Esto es olvidar que en democracia el pueblo es el único depositario de
la soberanía; sobre todo cuando es conculcada.
Reducir
el populismo a una simple postura se vuelve sinónimo de demagogia, es
decir, de mistificación. Pero el populismo también puede existir como
forma política casi entera, esto es, como sistema organizado de ideas.
Además tiene sus grandes ancestros: ludistas y cartimagnistas ingleses,
agraristas estadounidenses, populistas rusos (narodnitchestvo),
sindicalistas revolucionarios y representantes del socialismo francés
de tipo asociativo y mutualista, eso sin olvidar a algunos grandes
teóricos, de Henry George a Bakunin, de Nicolás Chernievski a
Pierre Leroux, Benito Malon, Sorel y Proudhon.
Como
forma política el populismo se expresa por un compromiso hacia las
comunidades locales más que hacia la «gran sociedad». No se siente
solidario ni con el Estado ni con el Mercado, rehúsa tanto el estatismo
como el individualismo liberal. Aspira a la libertad y a la igualdad,
pero es profundamente anticapitalista pues ve muy bien que el reino de
la mercadería liquida todas las formas de vida común a las que está
apegado. Al aspirar a una política acorde a los anhelos populares,
fundada en una moral popular por la que la Nueva Clase no siente más que
desprecio, busca crear nuevos lugares de expresión colectiva sobre la
base de una política de proximidad.
Postula
que la participación de los ciudadanos en la vida pública es más
importante que el juego de las instituciones. Y finalmente, concede una
importancia central a la noción de subsidiaridad, y es por ello que se
opone explícitamente a las elites político-mediáticas, gerenciales y
burocráticas.
Anti-elitista, el
verdadero populismo es pues incompatible con todos los sistemas
autoritarios con los que solemos asimilarlo.

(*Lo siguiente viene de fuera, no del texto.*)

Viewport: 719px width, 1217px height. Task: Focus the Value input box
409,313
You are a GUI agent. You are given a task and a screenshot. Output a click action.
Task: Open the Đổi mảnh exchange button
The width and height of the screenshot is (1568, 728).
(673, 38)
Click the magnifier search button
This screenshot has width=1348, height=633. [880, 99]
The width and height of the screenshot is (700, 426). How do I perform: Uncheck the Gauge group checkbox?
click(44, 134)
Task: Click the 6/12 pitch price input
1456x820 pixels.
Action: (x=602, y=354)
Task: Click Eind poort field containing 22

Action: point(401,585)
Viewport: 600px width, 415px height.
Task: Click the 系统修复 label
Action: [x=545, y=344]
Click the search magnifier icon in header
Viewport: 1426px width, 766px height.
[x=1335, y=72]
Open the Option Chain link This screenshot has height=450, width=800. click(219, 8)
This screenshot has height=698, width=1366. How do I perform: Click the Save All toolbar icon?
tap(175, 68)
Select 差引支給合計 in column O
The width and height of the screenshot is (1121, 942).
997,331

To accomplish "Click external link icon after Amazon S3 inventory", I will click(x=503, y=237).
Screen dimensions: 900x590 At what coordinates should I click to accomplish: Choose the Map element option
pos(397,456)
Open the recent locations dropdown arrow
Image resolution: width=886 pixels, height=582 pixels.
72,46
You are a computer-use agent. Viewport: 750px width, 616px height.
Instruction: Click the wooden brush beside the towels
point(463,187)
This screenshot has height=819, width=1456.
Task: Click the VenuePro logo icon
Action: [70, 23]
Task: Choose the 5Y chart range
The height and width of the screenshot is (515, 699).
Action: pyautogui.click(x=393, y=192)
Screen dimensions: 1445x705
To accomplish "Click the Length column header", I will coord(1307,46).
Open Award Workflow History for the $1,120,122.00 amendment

Es también incompatible
con los pomposos discursos de líderes autoproclamados que pretenden
hablar en nombre del pueblo, pero que no se atreven a darle la palabra.
Desde el momento en que se desata el impulso desde arriba, y que lo
hace un tribuno demagógico para dirigirse al fondo de la protesta
social o del descontento popular, sin dejar jamás que el pueblo se
exprese por sí mismo, es cuando salimos del populismo propiamente
dicho.
Reinstalado en su propia
perspectiva, el populismo tiene tanto o más futuro que la
política institucional, que decrece cada vez más. En el presente, el
populismo es él único que puede sintetizar el eje justicia
social-seguridad que tiende a suplantar al eje izquierda-derecha o
los conflictos sociales de tipo más clásico. Es en ese punto donde
ofrece una alternativa respecto de la hegemonía liberal fundada
solamente en la política representativa. Al proponer revigorizar la
política local gracias a una concepción responsable de la política
participativa, puede desempeñar un papel liberador. Recuperaría así su
tarea original: servir a la causa del pueblo.